The Financial Supervisory Commission (FSC) on Saturday increased punishments for Chinese investors who illegally purchase local shares.
The new regulations were implemented after the legislature amended the Act Governing Relations Between the People of the Taiwan Area and the Mainland Area (台灣地區與大陸地區人民關係條例) last week, raising the maximum fine for such unlawful investment from NT$600,000 to NT$25 million (US$19,046 to US$793,575), Securities and Futures Bureau Deputy Director-General Tsai Li-ling (蔡麗玲) told the Taipei Times by telephone yesterday.
“The amendment enabled the FSC to introduce higher punishments for those breaking the rules and they are expected to deter breaches of the regulations,” Tsai said.
Chinese investors who illegally buy shares of local companies would be classified into four groups based on the amount of their investment, with higher investment subject to heavier penalties, Tsai said.
The commission would assess the investment based on how much Chinese investors spent, rather than the value of the shares they own, given that share prices fluctuate, she said.
Those who spend less than NT$10 million buying local shares and have a less than 1 percent stake in a company would be asked to sell the shares first without incurring any fine, while those who hold more than a 1 percent stake in a company would be fined NT$120,000, Tsai said.

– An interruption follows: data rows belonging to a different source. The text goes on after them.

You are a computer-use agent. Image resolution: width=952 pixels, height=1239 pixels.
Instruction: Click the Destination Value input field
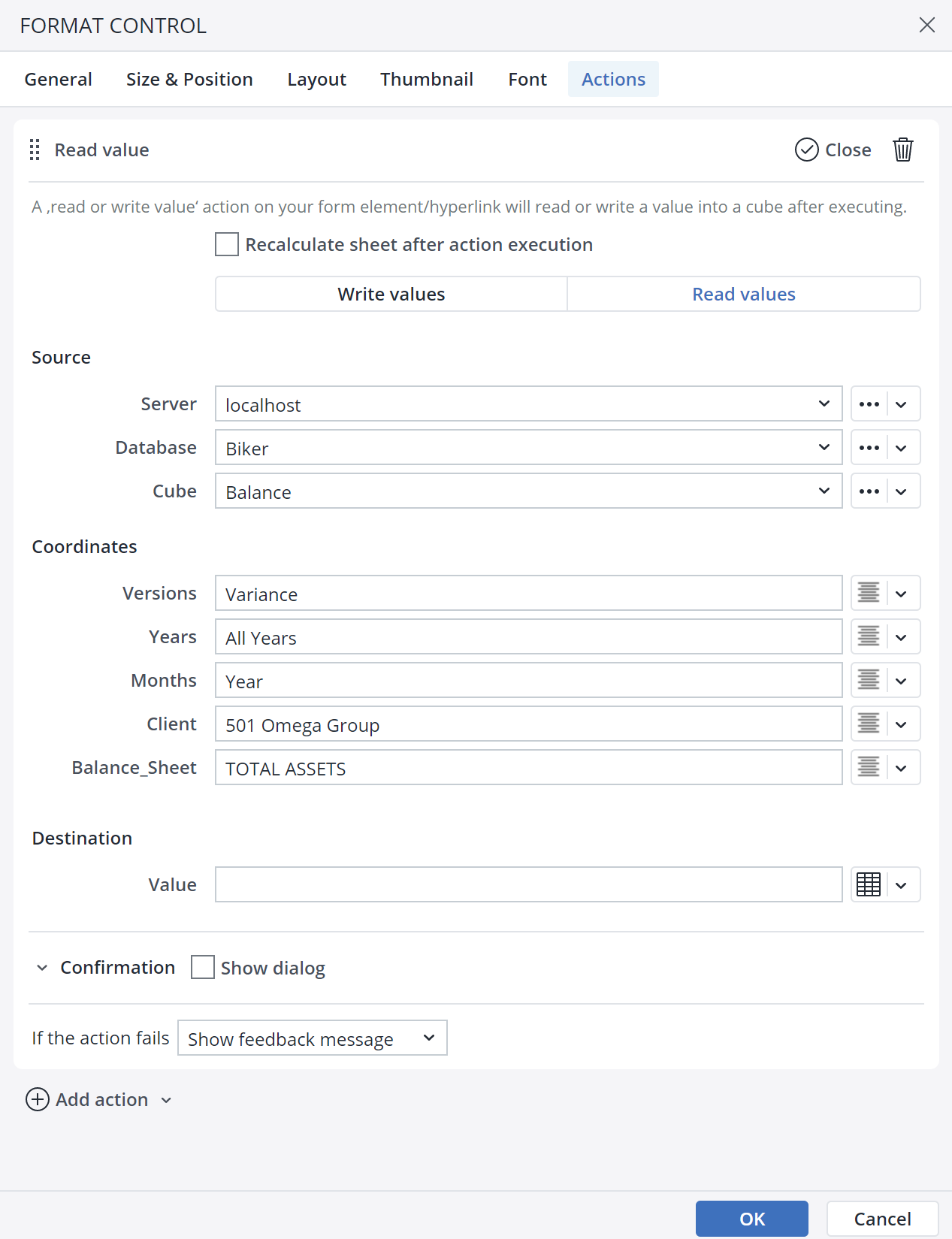click(528, 885)
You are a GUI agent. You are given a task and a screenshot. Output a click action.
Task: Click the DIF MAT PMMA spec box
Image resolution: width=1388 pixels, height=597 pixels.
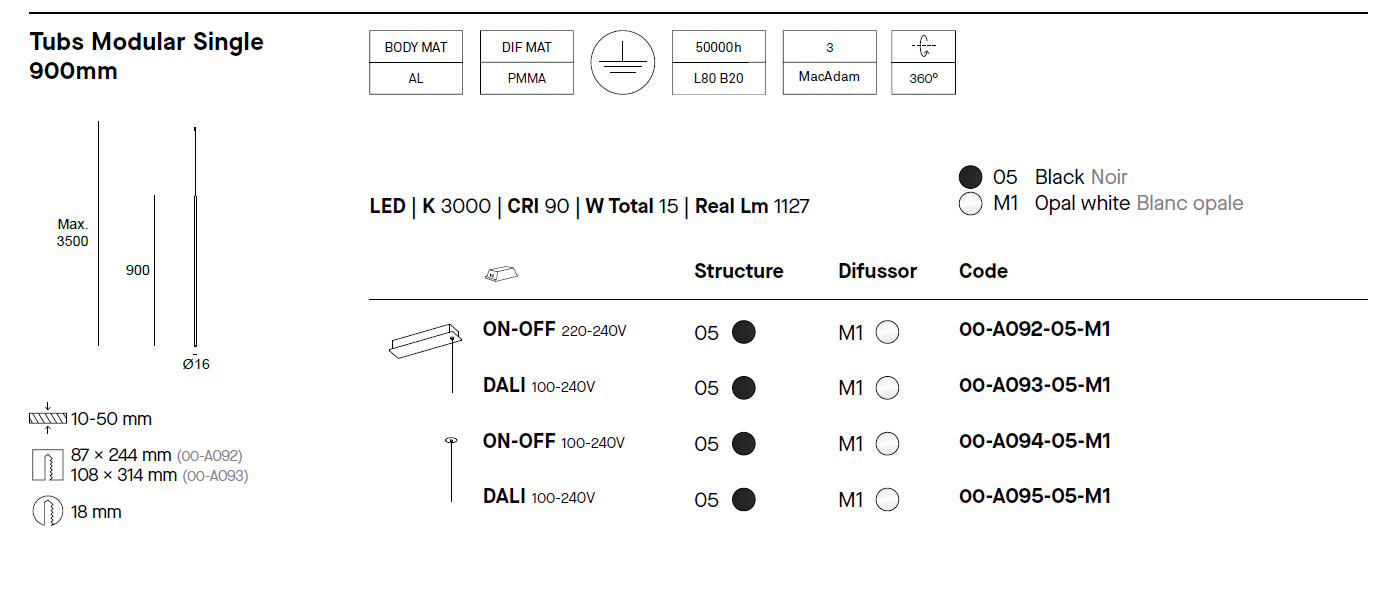coord(527,62)
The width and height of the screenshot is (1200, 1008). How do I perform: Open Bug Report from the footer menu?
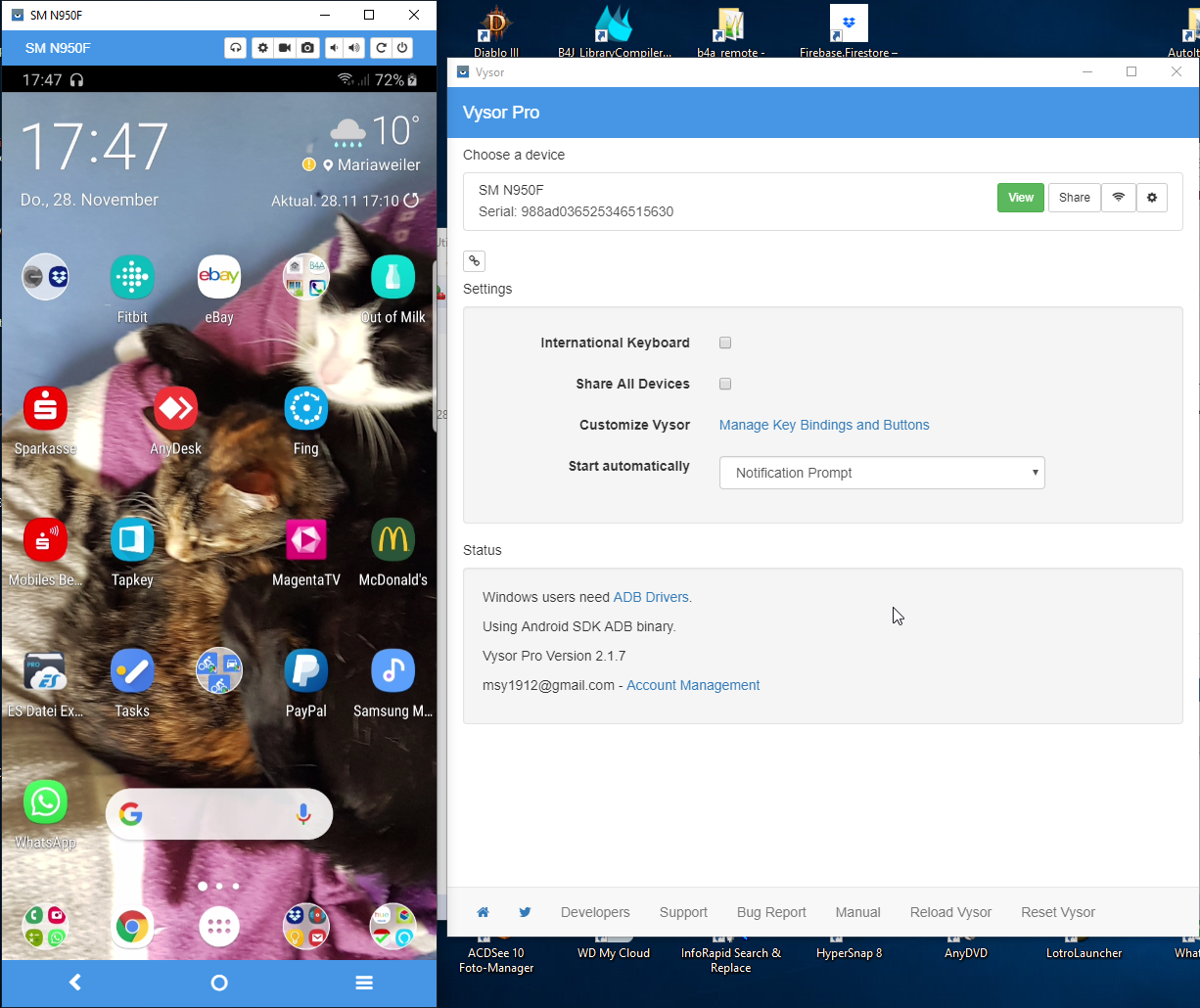pyautogui.click(x=771, y=912)
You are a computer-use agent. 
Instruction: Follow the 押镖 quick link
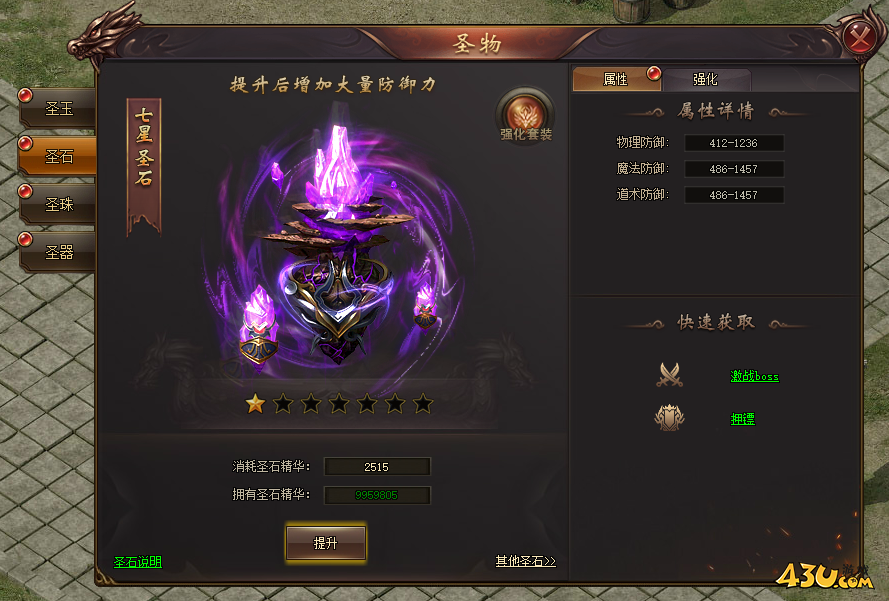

“This group will receive the smallest fine, as we think there will still be some companies accidentally making the wrong investments,” she said.
Those who spend more than NT$10 million, but less than NT$100 million would be subject to a fine of 2 percent of their investment, Tsai said.
Those who spend more than NT$100 million, but less than NT$300 million would be subject to a fine of 3 percent of their investment amount, while those spend more than NT$300 million would be subject to a find of 4 percent of the investment, she said.
If the investor serves as a board member or supervisor of the company, or tries to evade inspections, they would receive the highest fines, Tsai said.
The amendment was passed after Hong Kong Dragon Peak International Co Ltd (香港龍峰國際) illegally acquired Tatung Co (大同) shares and has repeatedly been fined by the commission since 2017, but has still retained its stake.
The commission would not apply the new regulations to breaches that occurred before Saturday, Tsai said, adding that if investors breach the new rules after Saturday and are found to have made illegal investment previously, they would receive much higher fines.